2.2.- Liquidación sin quiebra, procedimiento para personas humanas que sean “pequeños deudores”, en el cual: se concentran los efectos del procedimiento en los bienes que serán desapoderados (para su realización y pago a los acreedores), pero con posibilidad de mantener uso y goce hasta la realización de los mismos; se opera la rehabilitación inmediata del deudor (salvo si cabe el reproche penal); se simplifica el trámite de liquidación (el conciliador gestionará ofertas para adquirir los bienes); si el deudor es empleador, continúan los contratos de trabajo (salvo que el empelado se considere despedido, o acuerde su desvinculación); se clausura rápidamente por falta de activo la liquidación antieconómica; se opera la “descarga de la deuda” (es decir, los acreedores no podrán reclamar un saldo impago al deudor, más allá de lo obtenido en la liquidación).

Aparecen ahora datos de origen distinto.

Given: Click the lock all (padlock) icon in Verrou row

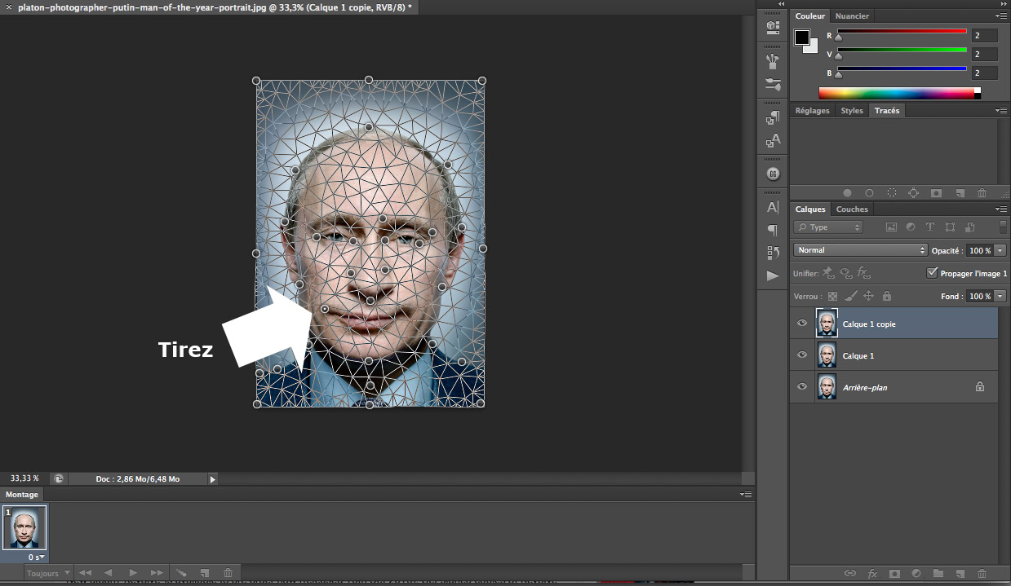Looking at the screenshot, I should click(887, 297).
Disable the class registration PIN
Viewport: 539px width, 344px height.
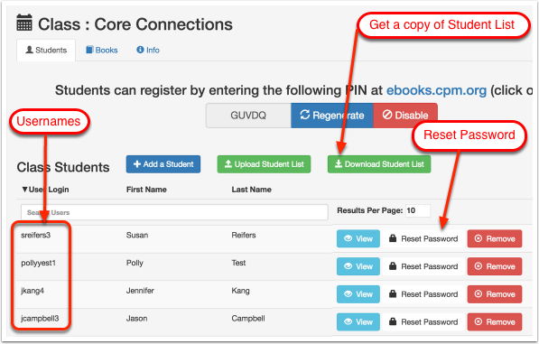click(x=405, y=116)
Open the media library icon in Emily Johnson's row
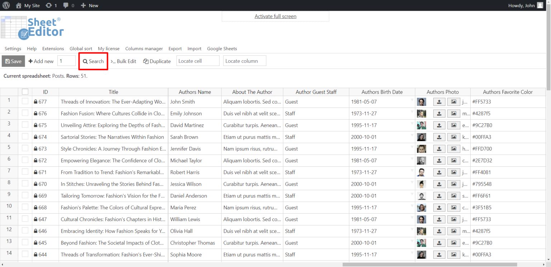 tap(453, 113)
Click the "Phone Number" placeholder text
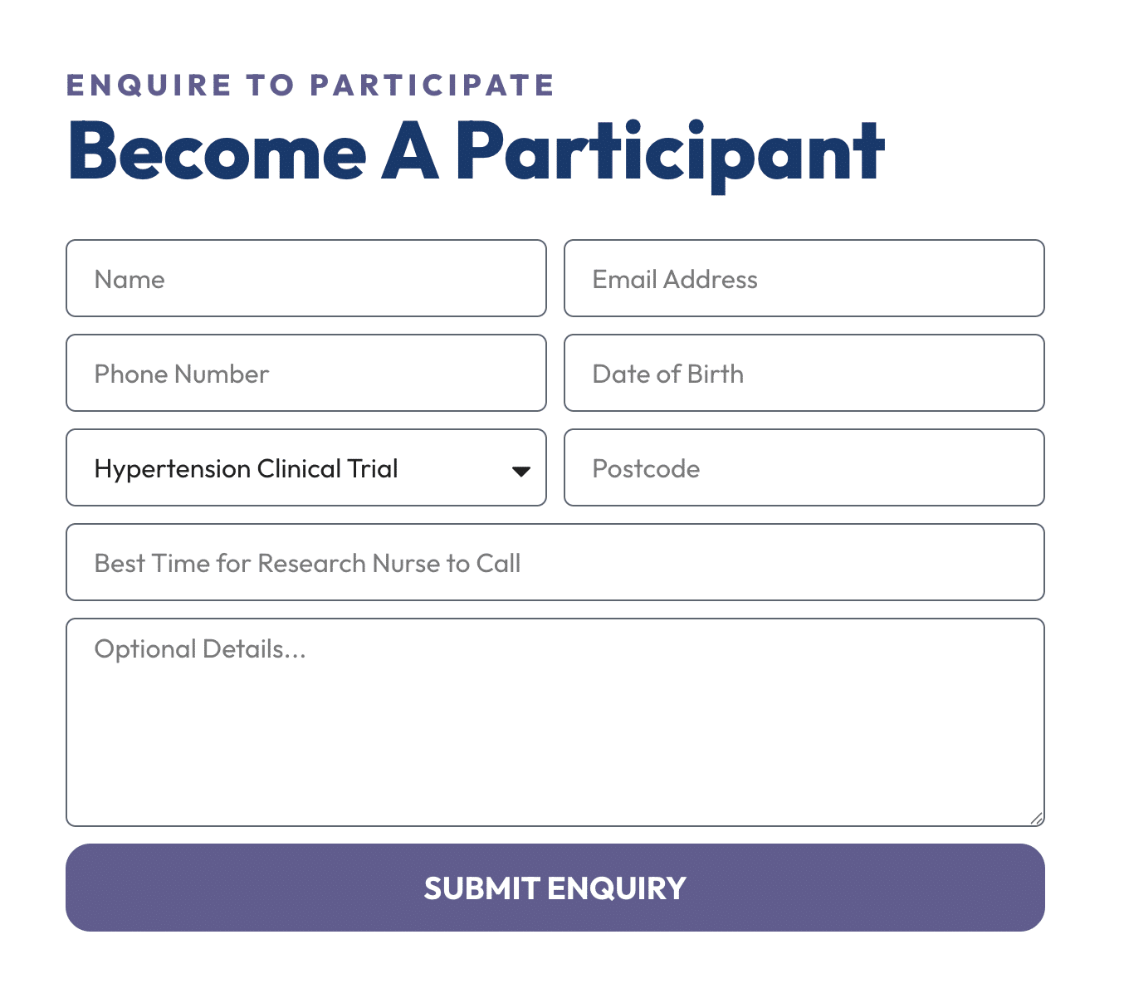Image resolution: width=1124 pixels, height=998 pixels. pyautogui.click(x=181, y=374)
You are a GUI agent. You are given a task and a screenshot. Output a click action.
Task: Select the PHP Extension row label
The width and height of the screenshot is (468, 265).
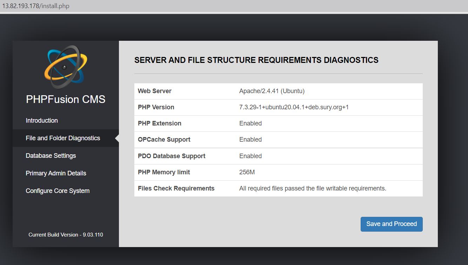click(x=160, y=123)
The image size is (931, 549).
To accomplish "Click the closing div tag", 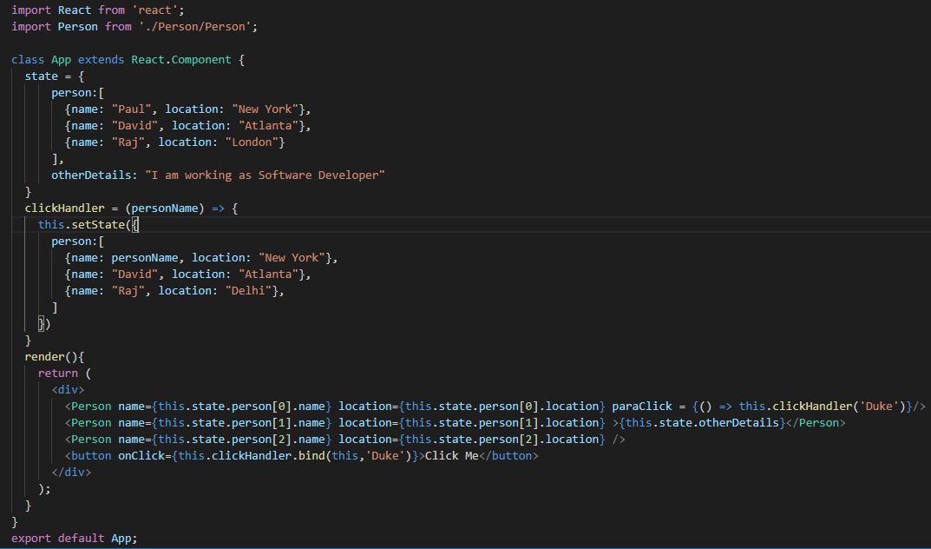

Pensamos que es necesario y urgente, que el Congreso se aboque al tratamiento y sanción de una ley, que atienda debidamente esta problemática, para resolver la emergencia que atravesamos, al mismo tiempo en que se modifica el régimen concursal, para facilitar el remedio de la insolvencia que afecta a los “pequeños deudores”.

Esperamos que así sea, porque de otro modo, el panorama de los próximos meses seguramente confirmará el peor presagio: una lluvia de quiebras que inundarán los tribunales y que no hará más que empeorar la situación, no sólo para el deudor y sus acreedores, los proveedores y trabajadores, sino que también para el conjunto de la sociedad (las familias) e incluso las arcas del propio Estado.